Pope Barack’s election surprised many observers perhaps mainly because of an erroneous belief that Church rules require the Pope to be a cardinal, or at least a Catholic. That view is “ridiculous,” Cardinal Hamlin Ratchaser responded to reporters’ questions. “Historically, at least half the Popes have been atheists. Get real.”
Still, the unexpected election has raised numerous questions about the cardinals’ reasons for their decision. Traditionally, the papal election deliberations of the College of Cardinals are a closely guarded secret. However, a cardinal who asked not to be named because “If God knew I was telling secrets, I’d be spending the best part of eternity in a tub of very hot shit” agreed to provide some insight into the deliberations if we could promise him a starring role in a US TV network religious program.
This insider explained that the cardinals generally were worried that the Church was getting out of touch with current moods and trends. “We have to find a way to relate to what’s going down with the public,” he said. “If the election had been held a few years back, before all that unfortunate marital stuff, Tiger Woods might have been the choice.
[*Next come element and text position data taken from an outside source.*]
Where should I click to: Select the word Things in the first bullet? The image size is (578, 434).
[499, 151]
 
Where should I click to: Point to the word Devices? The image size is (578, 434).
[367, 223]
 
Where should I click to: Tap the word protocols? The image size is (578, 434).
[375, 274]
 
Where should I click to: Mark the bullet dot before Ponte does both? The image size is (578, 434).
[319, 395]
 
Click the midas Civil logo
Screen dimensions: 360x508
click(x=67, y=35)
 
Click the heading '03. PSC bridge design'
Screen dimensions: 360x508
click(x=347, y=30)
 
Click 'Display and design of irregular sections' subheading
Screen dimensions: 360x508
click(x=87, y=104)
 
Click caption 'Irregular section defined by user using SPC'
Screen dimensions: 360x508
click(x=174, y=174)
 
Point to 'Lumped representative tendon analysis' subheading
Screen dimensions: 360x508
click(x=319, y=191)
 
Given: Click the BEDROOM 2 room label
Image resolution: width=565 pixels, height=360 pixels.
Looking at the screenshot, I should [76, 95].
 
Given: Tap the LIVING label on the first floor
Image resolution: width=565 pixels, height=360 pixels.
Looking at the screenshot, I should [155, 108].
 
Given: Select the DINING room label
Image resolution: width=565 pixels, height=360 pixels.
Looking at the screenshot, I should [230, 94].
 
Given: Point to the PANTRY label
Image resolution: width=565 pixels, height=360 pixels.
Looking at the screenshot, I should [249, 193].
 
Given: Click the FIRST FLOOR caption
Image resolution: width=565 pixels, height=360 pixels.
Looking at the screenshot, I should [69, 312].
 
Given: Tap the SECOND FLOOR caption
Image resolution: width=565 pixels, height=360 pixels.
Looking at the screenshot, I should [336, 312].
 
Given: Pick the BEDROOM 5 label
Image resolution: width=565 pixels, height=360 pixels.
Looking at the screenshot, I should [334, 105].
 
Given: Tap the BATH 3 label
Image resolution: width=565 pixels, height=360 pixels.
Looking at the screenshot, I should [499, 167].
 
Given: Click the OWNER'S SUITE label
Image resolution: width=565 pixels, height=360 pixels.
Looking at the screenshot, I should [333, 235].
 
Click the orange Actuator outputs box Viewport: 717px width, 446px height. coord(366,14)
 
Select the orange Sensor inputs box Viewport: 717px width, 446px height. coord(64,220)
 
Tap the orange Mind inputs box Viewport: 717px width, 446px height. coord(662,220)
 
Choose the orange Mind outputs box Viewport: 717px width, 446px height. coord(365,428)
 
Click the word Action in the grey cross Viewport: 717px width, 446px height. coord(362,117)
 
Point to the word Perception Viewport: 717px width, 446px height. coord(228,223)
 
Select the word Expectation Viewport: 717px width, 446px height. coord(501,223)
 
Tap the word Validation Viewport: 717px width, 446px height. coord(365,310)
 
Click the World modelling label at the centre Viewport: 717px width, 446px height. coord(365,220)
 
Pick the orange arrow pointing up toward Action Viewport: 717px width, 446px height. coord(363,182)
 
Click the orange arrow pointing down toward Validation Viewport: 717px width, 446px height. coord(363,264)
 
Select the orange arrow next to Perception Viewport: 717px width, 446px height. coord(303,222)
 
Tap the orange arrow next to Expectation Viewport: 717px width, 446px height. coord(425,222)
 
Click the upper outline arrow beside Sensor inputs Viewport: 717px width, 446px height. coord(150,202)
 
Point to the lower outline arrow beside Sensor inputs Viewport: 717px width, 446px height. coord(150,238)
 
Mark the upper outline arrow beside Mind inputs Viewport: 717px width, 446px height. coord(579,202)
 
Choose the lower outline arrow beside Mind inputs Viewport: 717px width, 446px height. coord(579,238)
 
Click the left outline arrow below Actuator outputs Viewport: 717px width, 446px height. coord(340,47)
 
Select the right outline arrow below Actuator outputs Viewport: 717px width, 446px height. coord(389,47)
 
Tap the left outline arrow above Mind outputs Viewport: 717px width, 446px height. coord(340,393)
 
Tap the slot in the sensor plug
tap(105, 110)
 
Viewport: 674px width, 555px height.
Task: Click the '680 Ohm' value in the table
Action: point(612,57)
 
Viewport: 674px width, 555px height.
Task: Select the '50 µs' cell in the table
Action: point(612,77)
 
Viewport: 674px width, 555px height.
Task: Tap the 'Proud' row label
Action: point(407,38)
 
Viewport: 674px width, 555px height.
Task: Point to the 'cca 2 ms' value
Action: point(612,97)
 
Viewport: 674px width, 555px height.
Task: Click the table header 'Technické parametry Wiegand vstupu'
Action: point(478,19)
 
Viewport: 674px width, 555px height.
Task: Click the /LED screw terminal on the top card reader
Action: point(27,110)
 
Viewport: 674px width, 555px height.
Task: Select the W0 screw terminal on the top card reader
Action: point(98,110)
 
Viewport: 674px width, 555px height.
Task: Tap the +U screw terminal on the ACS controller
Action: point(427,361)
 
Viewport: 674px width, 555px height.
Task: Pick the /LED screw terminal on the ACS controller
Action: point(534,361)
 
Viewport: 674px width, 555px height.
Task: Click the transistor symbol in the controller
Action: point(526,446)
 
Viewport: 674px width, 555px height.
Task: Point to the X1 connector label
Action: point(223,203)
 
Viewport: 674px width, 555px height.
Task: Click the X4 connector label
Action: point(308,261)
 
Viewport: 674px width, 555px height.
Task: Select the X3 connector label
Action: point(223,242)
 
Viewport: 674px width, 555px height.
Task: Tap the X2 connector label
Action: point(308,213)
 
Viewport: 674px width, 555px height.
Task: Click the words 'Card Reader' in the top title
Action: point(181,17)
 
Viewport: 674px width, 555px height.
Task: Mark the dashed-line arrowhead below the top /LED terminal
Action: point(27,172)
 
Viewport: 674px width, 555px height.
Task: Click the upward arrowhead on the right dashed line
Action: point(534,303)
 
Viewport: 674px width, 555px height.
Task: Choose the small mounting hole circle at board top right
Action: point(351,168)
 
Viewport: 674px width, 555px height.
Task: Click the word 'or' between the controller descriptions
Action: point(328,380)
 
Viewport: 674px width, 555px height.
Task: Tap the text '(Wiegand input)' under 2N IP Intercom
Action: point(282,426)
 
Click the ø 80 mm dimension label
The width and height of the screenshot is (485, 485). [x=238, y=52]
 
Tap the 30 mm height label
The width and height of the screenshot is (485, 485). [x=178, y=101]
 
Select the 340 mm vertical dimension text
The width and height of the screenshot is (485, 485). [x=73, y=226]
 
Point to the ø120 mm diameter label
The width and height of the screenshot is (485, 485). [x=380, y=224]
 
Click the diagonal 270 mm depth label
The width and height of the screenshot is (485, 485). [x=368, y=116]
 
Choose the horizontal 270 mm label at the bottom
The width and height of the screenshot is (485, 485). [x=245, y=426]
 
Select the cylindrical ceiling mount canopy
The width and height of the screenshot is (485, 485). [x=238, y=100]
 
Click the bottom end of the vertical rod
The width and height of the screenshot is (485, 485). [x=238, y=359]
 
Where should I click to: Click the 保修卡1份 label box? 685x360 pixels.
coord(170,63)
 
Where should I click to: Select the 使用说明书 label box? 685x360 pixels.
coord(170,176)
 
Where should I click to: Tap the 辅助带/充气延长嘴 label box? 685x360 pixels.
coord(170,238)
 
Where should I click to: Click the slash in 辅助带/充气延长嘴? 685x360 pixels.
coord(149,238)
It’s the Celebrity Age now, you know? That’s not new for the Church: Jesus was our first celeb.”
A few cardinals did express doubts about what they considered “such a radical departure” during the conclave. Could Pope Barack, they wondered aloud, be relied on to act in the best interests of the Church? Should they ask him first to perform a miracle of some sort, or at least convert to Catholicism?
These skeptics were answered, said the cardinal, by the observation that Obama had been awarded the Nobel Peace Prize on the strength of no more than one speech after a few days in office. “We figured, if the Nobel committee can get away with doing that purely on the basis of pious hopes, why can’t we? After all, we have a bit of control over the piety franchise.”